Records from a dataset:
....
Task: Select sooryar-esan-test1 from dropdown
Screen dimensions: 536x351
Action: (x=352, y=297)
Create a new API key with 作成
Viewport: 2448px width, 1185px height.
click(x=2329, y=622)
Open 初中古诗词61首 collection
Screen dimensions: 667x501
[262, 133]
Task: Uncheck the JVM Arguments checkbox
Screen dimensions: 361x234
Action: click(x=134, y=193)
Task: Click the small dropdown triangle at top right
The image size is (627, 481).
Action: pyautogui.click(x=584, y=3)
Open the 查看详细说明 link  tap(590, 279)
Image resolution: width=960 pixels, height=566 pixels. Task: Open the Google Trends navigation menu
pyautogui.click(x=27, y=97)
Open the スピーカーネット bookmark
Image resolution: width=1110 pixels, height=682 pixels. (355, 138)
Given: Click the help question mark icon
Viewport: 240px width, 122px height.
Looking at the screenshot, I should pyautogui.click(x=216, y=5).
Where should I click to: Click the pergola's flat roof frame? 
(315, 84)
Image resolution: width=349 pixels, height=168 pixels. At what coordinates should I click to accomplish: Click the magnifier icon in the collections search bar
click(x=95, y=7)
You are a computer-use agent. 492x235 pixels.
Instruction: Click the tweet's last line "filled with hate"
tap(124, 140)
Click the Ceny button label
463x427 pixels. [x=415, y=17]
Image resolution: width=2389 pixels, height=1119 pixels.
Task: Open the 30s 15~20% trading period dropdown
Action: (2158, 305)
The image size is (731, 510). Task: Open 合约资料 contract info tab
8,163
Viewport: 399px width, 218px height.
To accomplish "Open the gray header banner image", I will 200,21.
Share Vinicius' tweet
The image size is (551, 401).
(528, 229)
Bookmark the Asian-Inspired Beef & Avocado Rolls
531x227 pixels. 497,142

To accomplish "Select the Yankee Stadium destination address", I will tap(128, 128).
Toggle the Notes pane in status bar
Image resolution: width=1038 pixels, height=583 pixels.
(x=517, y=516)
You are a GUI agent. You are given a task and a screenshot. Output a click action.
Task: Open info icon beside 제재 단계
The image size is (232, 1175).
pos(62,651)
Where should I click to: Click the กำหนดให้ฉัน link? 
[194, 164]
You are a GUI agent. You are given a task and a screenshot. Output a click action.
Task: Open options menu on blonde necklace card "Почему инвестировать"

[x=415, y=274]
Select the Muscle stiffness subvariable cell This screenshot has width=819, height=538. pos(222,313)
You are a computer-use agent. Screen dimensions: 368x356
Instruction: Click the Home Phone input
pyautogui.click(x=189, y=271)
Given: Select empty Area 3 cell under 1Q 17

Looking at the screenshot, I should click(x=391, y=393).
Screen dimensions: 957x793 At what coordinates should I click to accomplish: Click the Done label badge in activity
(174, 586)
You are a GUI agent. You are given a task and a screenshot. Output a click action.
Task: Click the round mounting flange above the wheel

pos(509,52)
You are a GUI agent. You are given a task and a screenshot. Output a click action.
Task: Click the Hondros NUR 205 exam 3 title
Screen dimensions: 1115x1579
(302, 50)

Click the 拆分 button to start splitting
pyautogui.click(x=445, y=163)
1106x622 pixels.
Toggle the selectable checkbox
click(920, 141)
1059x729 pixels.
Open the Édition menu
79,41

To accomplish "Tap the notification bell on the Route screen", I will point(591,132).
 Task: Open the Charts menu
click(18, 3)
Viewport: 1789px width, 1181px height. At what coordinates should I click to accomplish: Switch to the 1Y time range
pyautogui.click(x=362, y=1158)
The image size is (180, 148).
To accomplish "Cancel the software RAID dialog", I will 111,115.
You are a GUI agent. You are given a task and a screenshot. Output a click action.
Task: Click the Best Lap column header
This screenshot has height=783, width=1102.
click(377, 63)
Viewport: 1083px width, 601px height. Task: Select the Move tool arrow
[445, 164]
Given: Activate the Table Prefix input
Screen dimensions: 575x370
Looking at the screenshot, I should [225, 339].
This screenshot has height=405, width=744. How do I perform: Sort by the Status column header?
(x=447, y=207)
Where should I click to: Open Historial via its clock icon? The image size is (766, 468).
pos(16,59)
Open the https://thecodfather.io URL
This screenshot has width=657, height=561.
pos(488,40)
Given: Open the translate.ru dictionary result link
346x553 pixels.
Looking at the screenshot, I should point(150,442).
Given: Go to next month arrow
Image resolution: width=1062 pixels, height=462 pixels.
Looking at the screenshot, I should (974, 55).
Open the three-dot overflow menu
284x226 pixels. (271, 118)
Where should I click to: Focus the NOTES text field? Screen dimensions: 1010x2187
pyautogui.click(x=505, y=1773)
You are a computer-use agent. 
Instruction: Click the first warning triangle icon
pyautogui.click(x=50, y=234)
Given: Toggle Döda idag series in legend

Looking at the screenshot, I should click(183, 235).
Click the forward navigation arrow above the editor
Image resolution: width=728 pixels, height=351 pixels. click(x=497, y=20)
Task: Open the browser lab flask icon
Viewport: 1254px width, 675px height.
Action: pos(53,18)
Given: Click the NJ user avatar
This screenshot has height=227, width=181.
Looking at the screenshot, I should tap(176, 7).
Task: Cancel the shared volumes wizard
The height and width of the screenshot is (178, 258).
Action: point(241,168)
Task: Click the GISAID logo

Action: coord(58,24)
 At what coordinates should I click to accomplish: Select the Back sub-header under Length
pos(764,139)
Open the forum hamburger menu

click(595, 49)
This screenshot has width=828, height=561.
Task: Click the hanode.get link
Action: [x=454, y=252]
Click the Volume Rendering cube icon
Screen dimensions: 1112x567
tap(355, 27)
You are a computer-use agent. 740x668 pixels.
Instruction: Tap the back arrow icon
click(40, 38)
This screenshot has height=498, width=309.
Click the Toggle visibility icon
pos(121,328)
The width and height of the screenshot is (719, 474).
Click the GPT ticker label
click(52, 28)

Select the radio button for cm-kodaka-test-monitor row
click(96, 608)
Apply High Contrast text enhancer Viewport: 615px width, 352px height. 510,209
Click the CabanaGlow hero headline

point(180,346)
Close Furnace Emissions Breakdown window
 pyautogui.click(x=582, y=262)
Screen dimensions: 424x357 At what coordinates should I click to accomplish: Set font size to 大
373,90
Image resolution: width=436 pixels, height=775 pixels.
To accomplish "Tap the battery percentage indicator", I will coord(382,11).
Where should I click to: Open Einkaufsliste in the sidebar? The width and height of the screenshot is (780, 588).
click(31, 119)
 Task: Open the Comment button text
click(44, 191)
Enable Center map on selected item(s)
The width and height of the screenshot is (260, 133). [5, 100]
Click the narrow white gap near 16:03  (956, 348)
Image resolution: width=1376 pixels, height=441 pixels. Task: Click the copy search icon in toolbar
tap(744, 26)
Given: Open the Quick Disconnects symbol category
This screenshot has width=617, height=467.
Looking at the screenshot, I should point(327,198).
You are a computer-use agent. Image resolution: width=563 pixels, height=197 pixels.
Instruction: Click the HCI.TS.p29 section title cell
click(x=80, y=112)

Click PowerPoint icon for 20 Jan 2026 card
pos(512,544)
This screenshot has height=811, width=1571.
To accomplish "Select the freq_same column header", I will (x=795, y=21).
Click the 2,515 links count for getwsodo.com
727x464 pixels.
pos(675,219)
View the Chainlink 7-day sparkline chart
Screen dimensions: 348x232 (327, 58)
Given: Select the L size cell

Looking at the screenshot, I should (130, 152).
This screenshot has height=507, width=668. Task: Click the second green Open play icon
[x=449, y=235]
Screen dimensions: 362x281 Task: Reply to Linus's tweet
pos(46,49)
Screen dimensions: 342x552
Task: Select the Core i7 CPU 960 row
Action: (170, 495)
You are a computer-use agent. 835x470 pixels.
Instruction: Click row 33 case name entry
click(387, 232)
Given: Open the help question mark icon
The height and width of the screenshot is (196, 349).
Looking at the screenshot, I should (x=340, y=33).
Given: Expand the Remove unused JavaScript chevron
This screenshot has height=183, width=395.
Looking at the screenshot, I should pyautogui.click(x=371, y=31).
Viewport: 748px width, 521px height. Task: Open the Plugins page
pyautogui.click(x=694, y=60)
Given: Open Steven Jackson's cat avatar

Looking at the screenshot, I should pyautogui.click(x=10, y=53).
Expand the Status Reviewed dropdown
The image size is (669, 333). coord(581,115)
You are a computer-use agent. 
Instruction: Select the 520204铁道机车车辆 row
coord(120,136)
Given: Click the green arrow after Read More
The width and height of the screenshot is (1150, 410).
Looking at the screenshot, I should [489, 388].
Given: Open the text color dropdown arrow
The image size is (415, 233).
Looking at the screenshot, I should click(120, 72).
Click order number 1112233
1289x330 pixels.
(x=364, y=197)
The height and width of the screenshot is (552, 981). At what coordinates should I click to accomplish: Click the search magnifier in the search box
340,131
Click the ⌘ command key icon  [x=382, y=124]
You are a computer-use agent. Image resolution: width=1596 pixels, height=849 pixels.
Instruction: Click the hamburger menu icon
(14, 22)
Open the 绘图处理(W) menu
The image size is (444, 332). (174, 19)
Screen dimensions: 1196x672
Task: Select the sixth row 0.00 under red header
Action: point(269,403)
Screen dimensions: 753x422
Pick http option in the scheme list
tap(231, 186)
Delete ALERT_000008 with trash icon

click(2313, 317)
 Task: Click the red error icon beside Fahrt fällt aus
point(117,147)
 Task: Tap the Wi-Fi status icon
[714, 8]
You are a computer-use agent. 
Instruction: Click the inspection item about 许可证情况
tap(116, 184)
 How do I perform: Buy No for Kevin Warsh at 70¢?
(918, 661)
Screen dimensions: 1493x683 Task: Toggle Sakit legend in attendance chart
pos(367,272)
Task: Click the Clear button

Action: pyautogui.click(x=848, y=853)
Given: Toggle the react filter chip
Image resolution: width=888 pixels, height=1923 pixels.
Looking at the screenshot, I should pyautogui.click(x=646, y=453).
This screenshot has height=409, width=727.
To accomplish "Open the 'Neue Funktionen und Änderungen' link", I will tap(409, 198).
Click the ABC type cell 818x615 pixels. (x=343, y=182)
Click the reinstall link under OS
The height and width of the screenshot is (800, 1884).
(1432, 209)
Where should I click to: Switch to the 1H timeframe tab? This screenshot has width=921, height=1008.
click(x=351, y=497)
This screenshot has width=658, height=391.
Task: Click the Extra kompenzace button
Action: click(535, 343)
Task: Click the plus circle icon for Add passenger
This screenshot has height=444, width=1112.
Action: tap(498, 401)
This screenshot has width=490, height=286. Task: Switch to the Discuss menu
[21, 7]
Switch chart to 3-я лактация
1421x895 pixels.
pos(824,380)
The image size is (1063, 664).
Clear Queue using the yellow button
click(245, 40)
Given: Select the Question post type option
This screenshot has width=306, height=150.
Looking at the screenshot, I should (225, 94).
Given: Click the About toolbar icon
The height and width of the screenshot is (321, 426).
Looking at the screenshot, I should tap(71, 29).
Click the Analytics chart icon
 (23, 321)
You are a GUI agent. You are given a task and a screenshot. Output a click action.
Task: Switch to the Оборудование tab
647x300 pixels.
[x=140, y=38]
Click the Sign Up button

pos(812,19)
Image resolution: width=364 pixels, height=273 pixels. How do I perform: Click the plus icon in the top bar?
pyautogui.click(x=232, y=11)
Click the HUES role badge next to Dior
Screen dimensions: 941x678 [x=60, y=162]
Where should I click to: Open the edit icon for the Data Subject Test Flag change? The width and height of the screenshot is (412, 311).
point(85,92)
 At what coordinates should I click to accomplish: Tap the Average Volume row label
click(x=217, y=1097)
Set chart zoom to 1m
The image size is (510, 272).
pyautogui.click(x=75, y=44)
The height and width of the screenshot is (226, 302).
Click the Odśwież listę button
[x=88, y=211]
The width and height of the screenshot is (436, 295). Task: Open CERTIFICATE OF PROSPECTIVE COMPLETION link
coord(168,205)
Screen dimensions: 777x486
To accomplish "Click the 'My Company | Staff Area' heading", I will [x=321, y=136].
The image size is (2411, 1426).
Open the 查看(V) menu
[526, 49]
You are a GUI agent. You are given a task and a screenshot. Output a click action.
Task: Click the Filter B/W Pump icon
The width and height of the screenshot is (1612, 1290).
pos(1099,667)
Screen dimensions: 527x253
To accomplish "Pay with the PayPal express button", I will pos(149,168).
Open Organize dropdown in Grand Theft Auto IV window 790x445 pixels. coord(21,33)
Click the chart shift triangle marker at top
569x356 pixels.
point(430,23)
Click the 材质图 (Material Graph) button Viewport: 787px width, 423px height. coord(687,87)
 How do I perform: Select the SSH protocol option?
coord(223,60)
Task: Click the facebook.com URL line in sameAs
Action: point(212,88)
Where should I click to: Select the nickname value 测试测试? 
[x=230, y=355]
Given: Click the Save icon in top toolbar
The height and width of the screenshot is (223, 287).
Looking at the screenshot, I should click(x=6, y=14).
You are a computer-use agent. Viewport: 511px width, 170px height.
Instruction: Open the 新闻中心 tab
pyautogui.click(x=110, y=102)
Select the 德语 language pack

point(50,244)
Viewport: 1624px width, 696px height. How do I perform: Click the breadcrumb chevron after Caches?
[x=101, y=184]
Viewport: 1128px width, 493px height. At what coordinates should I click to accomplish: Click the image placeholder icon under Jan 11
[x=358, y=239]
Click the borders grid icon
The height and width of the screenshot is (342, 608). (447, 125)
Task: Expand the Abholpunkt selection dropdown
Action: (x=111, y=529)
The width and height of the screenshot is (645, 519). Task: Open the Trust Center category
....
### WHAT IS EXPECTED:
Extract the lines of the listing from its first line through the line containing "pyautogui.click(x=27, y=97)", repeating them exactly.

### OUTPUT FOR THIS TASK:
Task: Select sooryar-esan-test1 from dropdown
Screen dimensions: 536x351
Action: (x=352, y=297)
Create a new API key with 作成
Viewport: 2448px width, 1185px height.
click(x=2329, y=622)
Open 初中古诗词61首 collection
Screen dimensions: 667x501
[262, 133]
Task: Uncheck the JVM Arguments checkbox
Screen dimensions: 361x234
Action: click(x=134, y=193)
Task: Click the small dropdown triangle at top right
The image size is (627, 481).
Action: pyautogui.click(x=584, y=3)
Open the 查看详细说明 link  tap(590, 279)
Image resolution: width=960 pixels, height=566 pixels. Task: Open the Google Trends navigation menu
pyautogui.click(x=27, y=97)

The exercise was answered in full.